What are the hardware specifications of the machine (RAM, OS, Disk)?
win10 : i5-7500, 16G RAM, SSD
linux : Intel® Xeon® CPU E5-2637 v3 @ 3.50GHz, 64G RAM, SSD
What did you do?
db, err := badger.Open(badger.DefaultOptions("badger"))
if err != nil {
panic(err)
}
defer db.Close()
for i := 0; i < 10_0000; i++ {
bs := make([]byte, 8)
binary.BigEndian.PutUint64(bs, uint64(time.Now().UnixNano())+rand.Uint64())
err := db.Update(func(txn *badger.Txn) error {
return txn.Set(bs, bs)
})
if err != nil {
panic(err)
}
}
What did you expect to see?
win10 is is similar to linux
What did you see instead?
It spends 3s on win10 but 30s on linux. The linux is a machine of production env, can you try on your win10 and linux? Maybe my linux has some problem?
I was able to reproduce this as well. The problem seems to be related the way sync writes are handled in linux.
Running this on an HDD takes ~6 seconds on an HDD in Windows 10 + NTFS, and takes a very long time on the same HDD with Ubuntu 19.10 + ext4 (I’m at 10 minutes now, but gave up).
However, if I change the badger options to include SyncWrites=false then it takes ~6 seconds on Linux. The above linked issue has a lot of performance benchmarking that definitely matches up with this issue.
@campoy@jarifibrahim is this expected badger+Linux behavior or a bug?
@aschmahmannsyncWrites=false would speed up writes because the file is no longer opened in sync mode. Writes in sync mode are expensive. But the issue here seems to be that writes in linux are much slower on HDD compared to windows.
I’ll try to verify this against windows and Linux. Thanks for reporting!

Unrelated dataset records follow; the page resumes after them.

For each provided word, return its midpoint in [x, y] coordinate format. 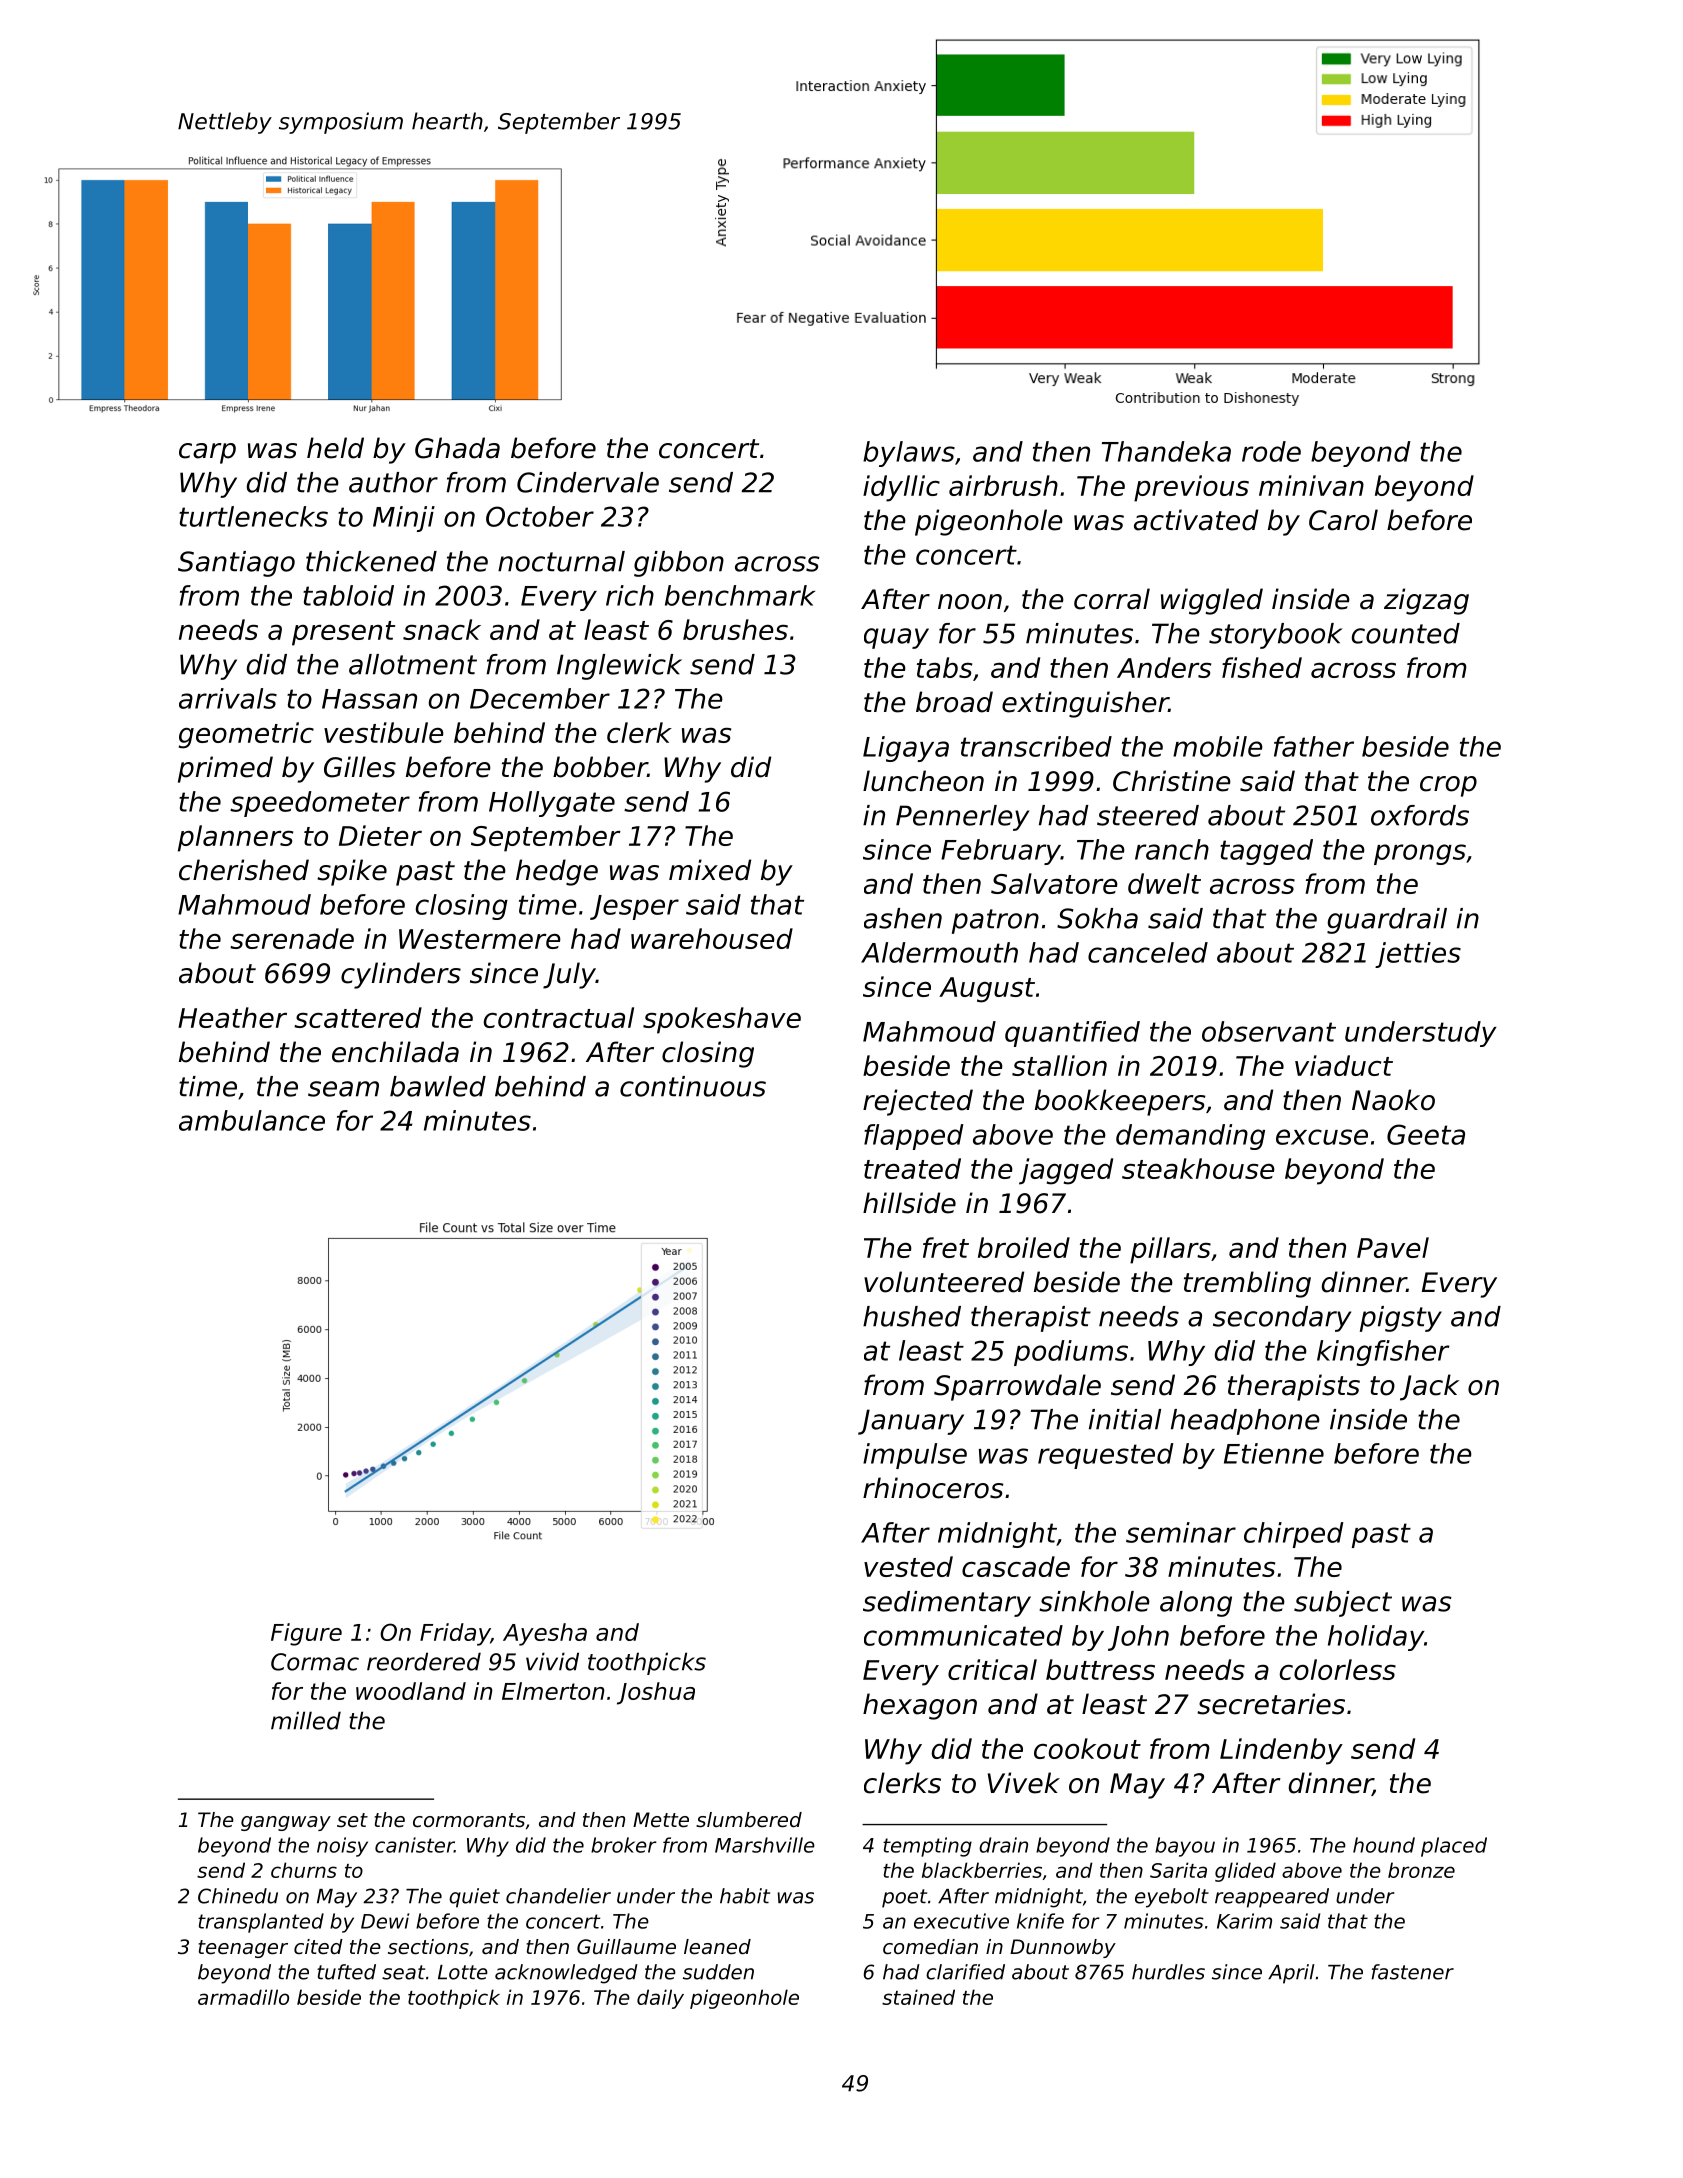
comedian [930, 1947]
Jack [1429, 1387]
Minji [404, 519]
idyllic [901, 488]
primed [225, 769]
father [1314, 746]
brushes [735, 629]
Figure [306, 1634]
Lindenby [1281, 1751]
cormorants [469, 1820]
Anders [1164, 667]
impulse [915, 1456]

@jarifibrahim is it possible that there are semantic sync flag differences between Linux and Windows here? From my cursory look following the Go Windows write code it looks like the sync flag might be totally ignored, haven’t had a chance to look at the Linux Go code yet.
Until Golang decides to support Windows CreateFile flags in Open as it does Unix flags that we may need to copy-paste the Open function call and modify it to support O_SYNC.
@tsellers-r7 yes. In general you’re expecting data loss during a crash if you don’t use O_SYNC. If you thought you had O_SYNC, but you didn’t (i.e. on Windows) then you might not be accounting for potential loss as well as you could.
Also worth noting that data loss is always possible depending on how the crash occurs. For example, IIUC some hard drives lie to the OS about when something is on disk and treat the disk’s cache as “on disk”.
This issue has been automatically marked as stale because it has not had recent activity. It will be closed if no further activity occurs. Thank you for your contributions.
This issue has been automatically marked as stale because it has not had recent activity. It will be closed if no further activity occurs. Thank you for your contributions.
Ran into this issue using badger-v2. Originally this looked like an issue with ipfs/go-datastore because this issue didnt cause problems when using ipfs/go-datastore@v0.3.1, and tests were completing in roughly 128seconds.
However upgrading to ipfs/go-datastore@v0.4.4 caused this issue to rear its head, and the datastore test suite wouldn’t ever complete. Longest time I had it running was 30 minutes and still the tests were running.
Setting sync writes to false resolved the issue, and the test suite completed in 6 seconds. This seems like a pretty serious issue, as async writes increases the risk of data loss, and doesn’t seem like it’s a solid solution to be used in all situations.
Version Information:
Badger-v2: v2.0.3
go-datastore: v0.4.4
go: go version go1.14.2 linux/amd64
OS:
@bonedaddy - As far as I understand it the bug here isn’t that Linux is slow, it’s that Windows is fast only because Go doesn’t actually open the files as sync and so it’s using async everywhere.